Organizations are not always ready (or eager) to accept credit cards.
Total spending was 19.9bn, up 33.1% from May 2021. As a result, businesses of all sizes and industries had to prepare to start accepting credit cards as a payment method.
With card usage soaring, it’s no surprise that the UK payments regulator, the Payment Systems Regulator (PSR), has started to set its sights on the various fees charged by card networks. Established under the Financial Services Bank Reform Act of 2013, the PSR will review certain fees charged by the country’s two largest card networks, Mastercard and Visa, determine whether card payments are working, Merchants, and ultimately consumers, save. Together, 99% of card payments are made through payment rails.
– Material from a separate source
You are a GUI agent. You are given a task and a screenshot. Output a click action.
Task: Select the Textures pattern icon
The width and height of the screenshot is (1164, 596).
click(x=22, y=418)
The move to make pricing more transparent comes at a time when the use of credit cards for B2B payments has increased. Due to the growing interest from payers, more companies are looking to enable his B2B credit card payments.
At least one factor is the changing buying landscape for B2B purchases. Digital avenues are a big part of the decision-making and buying process. Today, one in five B2B decision makers are willing to spend between $500,000 and $5 million per interaction in remote or self-service channels. According to McKinsey’s latest B2B Pulse study of 3,500 B2B decision makers surveyed in . Credit cards also favor accounts payable departments as they facilitate access to electronic statements and access to rebates.
Here’s the kicker organizations aren’t always ready (or eager) to accept credit cards. However, more transparent fees could encourage B2B credit card payments. Nearly two-thirds of respondents to a recent Association for Financial Professionals survey said their organization would prefer paper checks (still his preferred method of payment for B2B) to electronic payments if the cost benefits would be beneficial. said to replace it.
When it comes to electronic payment methods, businesses care more about the cost of credit card payments than any other payment method. Much of that cost is confounded by the payment gateway providers themselves, who lump the charges together and pass them on to merchants as a flat rate. When everything isn’t broken down, it’s hard to understand what you’re being charged, and it’s hard to find ways to cut that cost.
PSR has set up two market reviews. One is the scheme and processing fee and the other is the cross-border interchange fee. The latter has increased fivefold since the UK left her EU. The exact outcome of the review is not yet known, but the consultation paper outlines plans for his PSR, with various possible releases including the release of government-issued guidance and requirements to change operating rules. Results are listed. The UK had already made headlines late last year for being a bit of a proving ground for challenging card fees when Amazon threatened to stop accepting Visa-issued cards on its platform.
The good news is that there are actions organizations can take now to make credit card fees more transparent. These include:
- Be aware of the fees your client pays, not just the fees you pay the acquirer or processor. This helps answer client questions as they arise.
- Get information to understand the total cost of your payments and choose a payment provider with the most competitive processing rates.
- By ensuring the best rates and ensuring a high level of visibility into your client’s payments, you can offer them a better payment experience, a key consideration in their selection.
- When comparing credit card acceptance costs to other payment types, consider the value proposition of credit cards to payers and their impact on their buying behavior. Credit cards are sometimes preferred due to benefits such as interest-free credit, reward points, and ease of cross-border payments.